• **What the task requires**:
Pictures stay out; everything else in the listing below is to be restated word for word.

• **Information**:
========

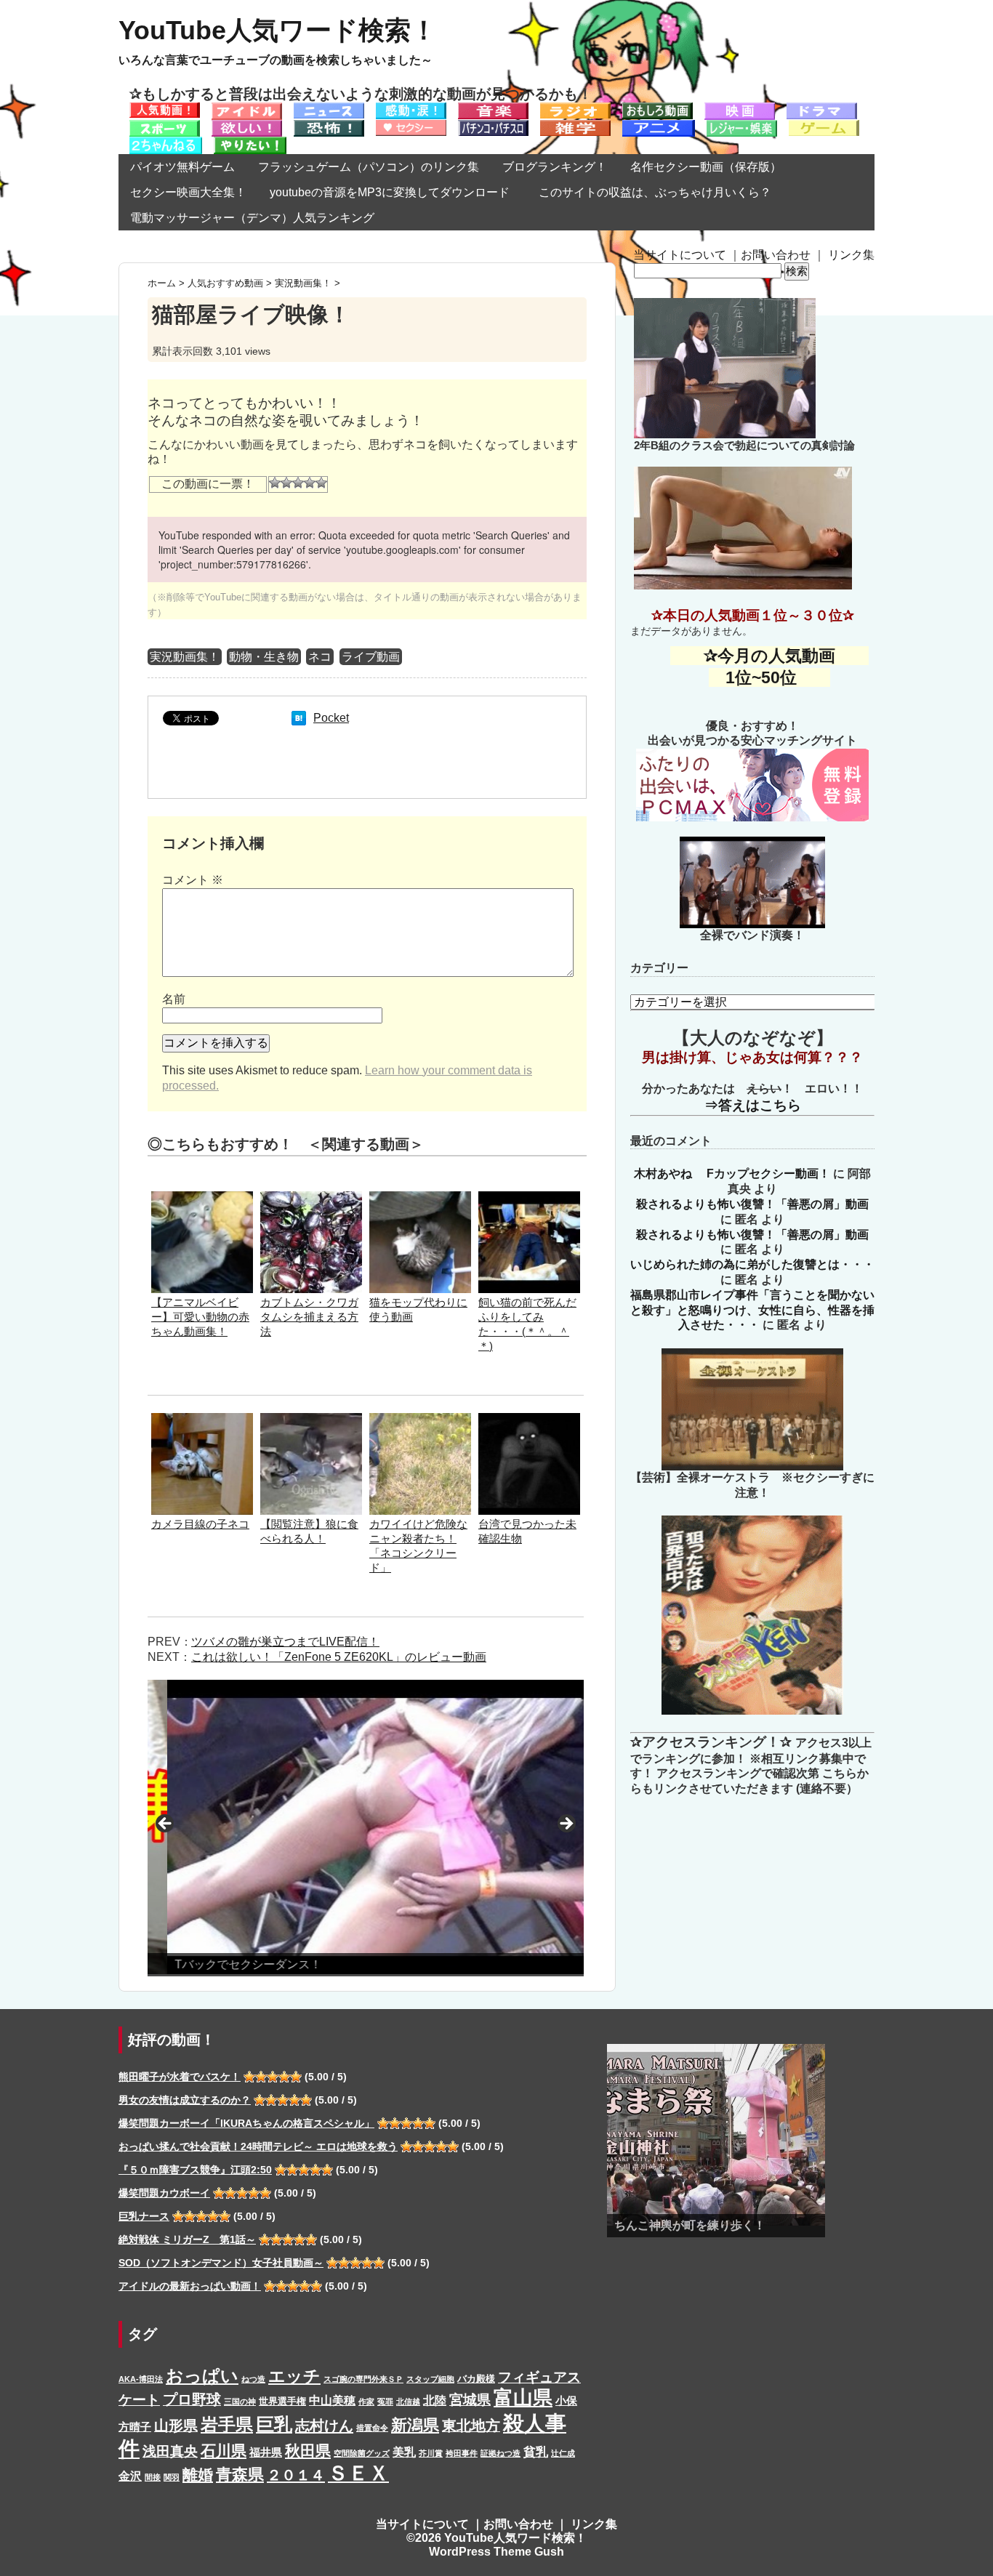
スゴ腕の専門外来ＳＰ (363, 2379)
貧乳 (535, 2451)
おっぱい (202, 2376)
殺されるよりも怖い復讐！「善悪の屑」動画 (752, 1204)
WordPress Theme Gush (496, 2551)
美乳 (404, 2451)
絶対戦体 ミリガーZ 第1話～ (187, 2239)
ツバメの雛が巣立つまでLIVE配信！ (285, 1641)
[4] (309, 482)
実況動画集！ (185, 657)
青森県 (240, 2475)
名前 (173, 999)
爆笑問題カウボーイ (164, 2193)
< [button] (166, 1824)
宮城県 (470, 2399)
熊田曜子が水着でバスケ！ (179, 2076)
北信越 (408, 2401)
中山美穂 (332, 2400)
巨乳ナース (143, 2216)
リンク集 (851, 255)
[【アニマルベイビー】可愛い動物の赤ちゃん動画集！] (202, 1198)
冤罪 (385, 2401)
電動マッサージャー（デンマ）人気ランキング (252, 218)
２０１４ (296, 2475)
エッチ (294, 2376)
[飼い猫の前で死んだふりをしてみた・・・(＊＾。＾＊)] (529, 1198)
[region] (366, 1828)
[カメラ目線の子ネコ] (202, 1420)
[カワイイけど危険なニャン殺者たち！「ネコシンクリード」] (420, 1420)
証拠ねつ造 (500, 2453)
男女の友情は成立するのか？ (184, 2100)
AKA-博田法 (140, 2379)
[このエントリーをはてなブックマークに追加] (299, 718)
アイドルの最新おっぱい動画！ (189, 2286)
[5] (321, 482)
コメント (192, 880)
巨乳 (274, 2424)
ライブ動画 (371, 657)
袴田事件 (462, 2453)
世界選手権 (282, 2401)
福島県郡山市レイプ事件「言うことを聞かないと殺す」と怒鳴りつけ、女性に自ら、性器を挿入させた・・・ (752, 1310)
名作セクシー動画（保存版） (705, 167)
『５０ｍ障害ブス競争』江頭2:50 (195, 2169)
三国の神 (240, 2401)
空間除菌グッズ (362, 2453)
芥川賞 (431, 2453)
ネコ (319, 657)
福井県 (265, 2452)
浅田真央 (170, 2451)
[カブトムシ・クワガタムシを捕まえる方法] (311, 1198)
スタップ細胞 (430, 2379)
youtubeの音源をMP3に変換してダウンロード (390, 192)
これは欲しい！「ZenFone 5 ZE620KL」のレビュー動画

========

• **Solution below**:
スゴ腕の専門外来ＳＰ (363, 2379)
貧乳 (535, 2451)
おっぱい (202, 2376)
殺されるよりも怖い復讐！「善悪の屑」動画 (752, 1204)
WordPress Theme Gush (496, 2551)
美乳 (404, 2451)
絶対戦体 ミリガーZ 第1話～ (187, 2239)
ツバメの雛が巣立つまでLIVE配信！ (285, 1641)
[4] (309, 482)
実況動画集！ (185, 657)
青森県 (240, 2475)
名前 (173, 999)
爆笑問題カウボーイ (164, 2193)
< [button] (166, 1824)
宮城県 (470, 2399)
熊田曜子が水着でバスケ！ (179, 2076)
北信越 (408, 2401)
中山美穂 (332, 2400)
巨乳ナース (143, 2216)
リンク集 (851, 255)
[【アニマルベイビー】可愛い動物の赤ちゃん動画集！] (202, 1198)
冤罪 (385, 2401)
電動マッサージャー（デンマ）人気ランキング (252, 218)
２０１４ (296, 2475)
エッチ (294, 2376)
[飼い猫の前で死んだふりをしてみた・・・(＊＾。＾＊)] (529, 1198)
[region] (366, 1828)
[カメラ目線の子ネコ] (202, 1420)
[カワイイけど危険なニャン殺者たち！「ネコシンクリード」] (420, 1420)
証拠ねつ造 (500, 2453)
男女の友情は成立するのか？ (184, 2100)
AKA-博田法 (140, 2379)
[このエントリーをはてなブックマークに追加] (299, 718)
アイドルの最新おっぱい動画！ (189, 2286)
[5] (321, 482)
コメント (192, 880)
巨乳 (274, 2424)
ライブ動画 (371, 657)
袴田事件 (462, 2453)
世界選手権 (282, 2401)
福島県郡山市レイプ事件「言うことを聞かないと殺す」と怒鳴りつけ、女性に自ら、性器を挿入させた・・・ (752, 1310)
名作セクシー動画（保存版） (705, 167)
『５０ｍ障害ブス競争』江頭2:50 (195, 2169)
三国の神 (240, 2401)
空間除菌グッズ (362, 2453)
芥川賞 (431, 2453)
ネコ (319, 657)
福井県 (265, 2452)
浅田真央 (170, 2451)
[カブトムシ・クワガタムシを捕まえる方法] (311, 1198)
スタップ細胞 (430, 2379)
youtubeの音源をMP3に変換してダウンロード (390, 192)
これは欲しい！「ZenFone 5 ZE620KL」のレビュー動画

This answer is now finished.